The enlightened (just ask them) humanists just can't grasp that Bush says what he means and means what he says. It can't be simplicity, it must be duplicity or complicity. But whether a master of bottom-line synthesis or a simpleton, I love how often he turns out to be right at the expense of all the self-assured geniuses. Being right overcomes lack of nuance.
During last year’s campaign Kerry suggested the federal government “stop diverting oil to the Strategic Petroleum Reserve until gas prices get back to normal.” Since “normal” apparently translates to a number unconnected to the laws of supply and demand, it is safe to say once the oil was diverted it would not soon be replaced.
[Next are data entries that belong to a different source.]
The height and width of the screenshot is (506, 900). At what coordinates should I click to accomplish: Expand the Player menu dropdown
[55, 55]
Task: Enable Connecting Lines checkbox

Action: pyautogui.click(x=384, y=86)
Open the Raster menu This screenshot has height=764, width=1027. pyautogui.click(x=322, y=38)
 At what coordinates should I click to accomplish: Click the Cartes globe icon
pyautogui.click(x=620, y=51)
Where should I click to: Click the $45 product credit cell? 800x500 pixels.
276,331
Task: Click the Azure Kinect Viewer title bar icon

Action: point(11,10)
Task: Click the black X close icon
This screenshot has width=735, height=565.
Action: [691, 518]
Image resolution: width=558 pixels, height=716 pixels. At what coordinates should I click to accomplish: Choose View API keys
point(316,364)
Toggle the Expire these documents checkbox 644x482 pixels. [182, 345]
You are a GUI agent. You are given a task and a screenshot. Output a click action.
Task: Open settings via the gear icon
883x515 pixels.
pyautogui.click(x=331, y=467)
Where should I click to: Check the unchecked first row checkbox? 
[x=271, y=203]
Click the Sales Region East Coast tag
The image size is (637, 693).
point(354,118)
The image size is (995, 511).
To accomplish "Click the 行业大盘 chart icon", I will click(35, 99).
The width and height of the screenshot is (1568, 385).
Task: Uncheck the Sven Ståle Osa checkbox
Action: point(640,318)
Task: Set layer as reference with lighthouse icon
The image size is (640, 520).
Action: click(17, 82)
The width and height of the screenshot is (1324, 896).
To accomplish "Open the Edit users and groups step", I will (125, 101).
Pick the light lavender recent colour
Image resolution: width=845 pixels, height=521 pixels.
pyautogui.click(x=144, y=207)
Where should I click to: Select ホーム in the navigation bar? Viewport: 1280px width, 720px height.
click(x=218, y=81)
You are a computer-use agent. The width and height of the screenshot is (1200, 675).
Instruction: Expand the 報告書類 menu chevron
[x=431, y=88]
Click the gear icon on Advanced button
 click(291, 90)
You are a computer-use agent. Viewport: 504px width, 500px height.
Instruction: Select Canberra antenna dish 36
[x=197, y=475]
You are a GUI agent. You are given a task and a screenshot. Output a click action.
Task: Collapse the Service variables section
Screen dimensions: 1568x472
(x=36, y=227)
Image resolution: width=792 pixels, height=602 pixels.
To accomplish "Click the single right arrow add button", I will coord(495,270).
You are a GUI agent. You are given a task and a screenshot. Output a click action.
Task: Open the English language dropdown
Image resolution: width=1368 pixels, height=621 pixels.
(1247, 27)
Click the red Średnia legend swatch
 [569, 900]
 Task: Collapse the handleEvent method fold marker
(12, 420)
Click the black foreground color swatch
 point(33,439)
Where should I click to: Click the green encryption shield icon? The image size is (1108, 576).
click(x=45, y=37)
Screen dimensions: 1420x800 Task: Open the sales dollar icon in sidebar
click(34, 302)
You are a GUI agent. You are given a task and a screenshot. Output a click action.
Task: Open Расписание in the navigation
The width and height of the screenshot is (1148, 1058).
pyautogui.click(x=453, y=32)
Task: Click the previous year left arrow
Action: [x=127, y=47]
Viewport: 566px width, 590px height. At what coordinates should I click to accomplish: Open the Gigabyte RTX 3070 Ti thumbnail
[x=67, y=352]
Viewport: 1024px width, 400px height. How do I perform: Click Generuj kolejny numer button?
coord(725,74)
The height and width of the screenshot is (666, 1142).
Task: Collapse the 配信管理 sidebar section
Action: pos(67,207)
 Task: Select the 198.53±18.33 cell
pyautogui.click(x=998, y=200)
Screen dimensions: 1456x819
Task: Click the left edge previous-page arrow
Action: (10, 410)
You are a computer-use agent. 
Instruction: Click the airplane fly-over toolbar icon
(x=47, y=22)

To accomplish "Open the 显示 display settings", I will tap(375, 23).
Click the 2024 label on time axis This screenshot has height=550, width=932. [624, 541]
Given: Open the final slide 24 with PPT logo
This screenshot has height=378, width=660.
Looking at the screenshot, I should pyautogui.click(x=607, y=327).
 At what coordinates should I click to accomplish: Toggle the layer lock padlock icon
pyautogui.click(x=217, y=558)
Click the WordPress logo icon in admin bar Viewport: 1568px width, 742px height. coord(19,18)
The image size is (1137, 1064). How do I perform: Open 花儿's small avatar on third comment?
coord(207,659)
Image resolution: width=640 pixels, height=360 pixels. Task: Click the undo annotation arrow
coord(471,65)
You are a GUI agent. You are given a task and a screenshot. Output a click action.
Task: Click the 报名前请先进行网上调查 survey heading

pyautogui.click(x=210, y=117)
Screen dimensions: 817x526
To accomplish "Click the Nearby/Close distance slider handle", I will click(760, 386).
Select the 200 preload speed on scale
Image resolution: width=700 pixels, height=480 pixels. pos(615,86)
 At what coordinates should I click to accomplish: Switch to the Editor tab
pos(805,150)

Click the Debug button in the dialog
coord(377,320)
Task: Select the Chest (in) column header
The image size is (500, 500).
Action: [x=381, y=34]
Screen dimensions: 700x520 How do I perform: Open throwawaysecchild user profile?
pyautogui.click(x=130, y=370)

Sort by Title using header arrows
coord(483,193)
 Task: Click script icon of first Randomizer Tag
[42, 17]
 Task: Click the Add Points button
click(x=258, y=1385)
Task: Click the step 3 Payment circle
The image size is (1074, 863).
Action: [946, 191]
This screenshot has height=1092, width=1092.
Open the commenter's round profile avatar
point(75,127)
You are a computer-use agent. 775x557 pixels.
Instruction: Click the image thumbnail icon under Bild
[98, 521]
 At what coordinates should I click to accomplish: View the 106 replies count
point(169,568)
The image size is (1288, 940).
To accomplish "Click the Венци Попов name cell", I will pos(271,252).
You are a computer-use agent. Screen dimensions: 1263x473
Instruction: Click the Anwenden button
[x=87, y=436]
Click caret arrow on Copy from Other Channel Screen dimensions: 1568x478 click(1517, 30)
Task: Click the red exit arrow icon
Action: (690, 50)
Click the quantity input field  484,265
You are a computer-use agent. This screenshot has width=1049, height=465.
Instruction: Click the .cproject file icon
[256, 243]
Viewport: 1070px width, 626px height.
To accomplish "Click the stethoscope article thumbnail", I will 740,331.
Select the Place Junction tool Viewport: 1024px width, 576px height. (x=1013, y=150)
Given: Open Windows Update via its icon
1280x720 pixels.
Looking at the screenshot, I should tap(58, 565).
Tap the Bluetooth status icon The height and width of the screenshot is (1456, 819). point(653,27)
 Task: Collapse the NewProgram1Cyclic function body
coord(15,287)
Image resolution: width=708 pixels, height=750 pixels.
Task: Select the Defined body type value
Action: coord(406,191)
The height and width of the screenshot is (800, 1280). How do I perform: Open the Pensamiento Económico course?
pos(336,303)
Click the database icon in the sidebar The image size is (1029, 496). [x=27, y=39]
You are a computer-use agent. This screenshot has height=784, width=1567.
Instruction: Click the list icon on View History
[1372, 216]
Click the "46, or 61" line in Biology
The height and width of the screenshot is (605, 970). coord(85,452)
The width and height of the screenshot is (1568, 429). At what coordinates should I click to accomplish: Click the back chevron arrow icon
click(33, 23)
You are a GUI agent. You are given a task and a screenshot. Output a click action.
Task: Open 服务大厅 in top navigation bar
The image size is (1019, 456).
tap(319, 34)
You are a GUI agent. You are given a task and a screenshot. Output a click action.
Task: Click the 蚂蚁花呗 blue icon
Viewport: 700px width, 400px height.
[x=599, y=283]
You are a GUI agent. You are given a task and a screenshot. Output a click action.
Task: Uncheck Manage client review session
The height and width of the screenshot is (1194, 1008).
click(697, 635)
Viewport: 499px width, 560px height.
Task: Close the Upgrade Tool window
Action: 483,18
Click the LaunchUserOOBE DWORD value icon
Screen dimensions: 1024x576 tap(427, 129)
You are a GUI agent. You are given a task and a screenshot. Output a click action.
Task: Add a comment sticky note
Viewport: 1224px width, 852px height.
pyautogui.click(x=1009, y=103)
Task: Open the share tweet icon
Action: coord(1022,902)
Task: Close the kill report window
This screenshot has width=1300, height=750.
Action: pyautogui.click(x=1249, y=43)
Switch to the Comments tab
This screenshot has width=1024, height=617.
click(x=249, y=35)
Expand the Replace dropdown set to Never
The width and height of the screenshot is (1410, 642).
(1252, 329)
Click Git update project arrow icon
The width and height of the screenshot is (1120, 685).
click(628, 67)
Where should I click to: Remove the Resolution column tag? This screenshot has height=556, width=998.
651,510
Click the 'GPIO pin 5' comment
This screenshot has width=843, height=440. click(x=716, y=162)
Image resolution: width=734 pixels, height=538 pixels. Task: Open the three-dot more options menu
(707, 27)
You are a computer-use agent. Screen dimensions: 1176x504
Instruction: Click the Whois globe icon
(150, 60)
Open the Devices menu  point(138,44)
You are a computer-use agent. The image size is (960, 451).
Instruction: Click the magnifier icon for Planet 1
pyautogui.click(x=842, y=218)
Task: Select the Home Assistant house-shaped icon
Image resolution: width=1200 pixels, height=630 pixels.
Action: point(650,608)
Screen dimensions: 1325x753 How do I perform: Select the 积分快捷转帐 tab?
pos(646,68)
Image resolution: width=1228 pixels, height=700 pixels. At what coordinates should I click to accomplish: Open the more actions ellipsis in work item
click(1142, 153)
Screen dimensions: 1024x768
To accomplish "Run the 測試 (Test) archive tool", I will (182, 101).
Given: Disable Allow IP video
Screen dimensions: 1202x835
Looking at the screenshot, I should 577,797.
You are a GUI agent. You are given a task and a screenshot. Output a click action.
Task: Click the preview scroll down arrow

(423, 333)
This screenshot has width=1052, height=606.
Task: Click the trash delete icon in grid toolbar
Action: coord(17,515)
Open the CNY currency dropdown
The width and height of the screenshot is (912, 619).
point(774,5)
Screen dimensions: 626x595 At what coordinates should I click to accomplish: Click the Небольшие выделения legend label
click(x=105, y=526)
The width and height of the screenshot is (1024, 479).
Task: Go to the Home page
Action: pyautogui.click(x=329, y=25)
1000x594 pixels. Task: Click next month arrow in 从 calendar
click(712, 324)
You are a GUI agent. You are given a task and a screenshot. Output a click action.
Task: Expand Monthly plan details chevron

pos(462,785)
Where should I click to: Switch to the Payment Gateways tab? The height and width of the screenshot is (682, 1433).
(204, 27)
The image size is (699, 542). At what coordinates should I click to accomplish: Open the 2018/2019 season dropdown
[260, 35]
If Kerry was hoping for China or India to suddenly de-industrialize, it could take a good long while to get back to “normal.”
Kerry was not alone or even the most extreme of the bunch. Throughout the campaign Carl Levin, Charles Schumer, and several other key Democrats openly endorsed using the nation’s strategic oil reserves to flood the market and drive down oil prices. Bush was ridiculed relentlessly by Schumer for refusing to budge from his November 2001 pledge to fill the reserves to capacity.
“That petroleum reserve is in place in case of major disruptions of energy supplies to the United States,” Bush told reporters when the idea of using it as a mechanism to lower gas prices began steadily gaining steam with Democrats eager to have a domestic issue — any domestic issue — to run on. “The idea of emptying the Strategic Petroleum Reserve would put America in a dangerous position in the war on terror. We face a tough and determined enemy on all fronts, and we must not put ourselves in a worse position in this war, and playing politics with the Strategic Petroleum Reserve would do just that.”
The Strategic Petroleum Reserve, housed in underground salt caverns in Texas and Louisiana, was created in 1975. It was bandied about Washington, D.C. for decades beforehand, but it took the final straw of the 1973-74 Middle Eastern oil embargo to force the issue. At the time of the September 11 attacks, the reserve held 540 million barrels. With uncertain times ahead, Bush ordered the reserve filled to its 700 million barrel-plus capacity, releasing only a minor amount to combat disruptions during Hurricane Lilli in 2002 and Hurricane Ivan last year.
Now Hurricane Katrina hits, and suddenly there is a real emergency crippling a quarter of the nation’s refining abilities. Democrats might argue that with 700 million barrels in storage we could have afforded to deal with both Katrina and flood the market. What else could Sen. Schumer have meant when he called Bush’s decision to release millions of barrels of oil from the reserve, “a tiny baby step when a giant step is required”?
These are supposed to be the forward-thinking vanguard of the country? Imagine if Katrina had been coupled with an opportunistic terrorist attack on another refinery. Or if Venezuela’s Hugo Chavez, smelling blood in the water (murderous brutes have
good noses for that sort of thing), decided to make good on his oil-embargo threat. An Iranian newspaper editorial recently described oil as “the most potent economic weapon for settling scores with neocolonialist countries.” (That’s us.) Democrats’ idea of thinking ahead is apparently throwing away the one shield we have against that weapon.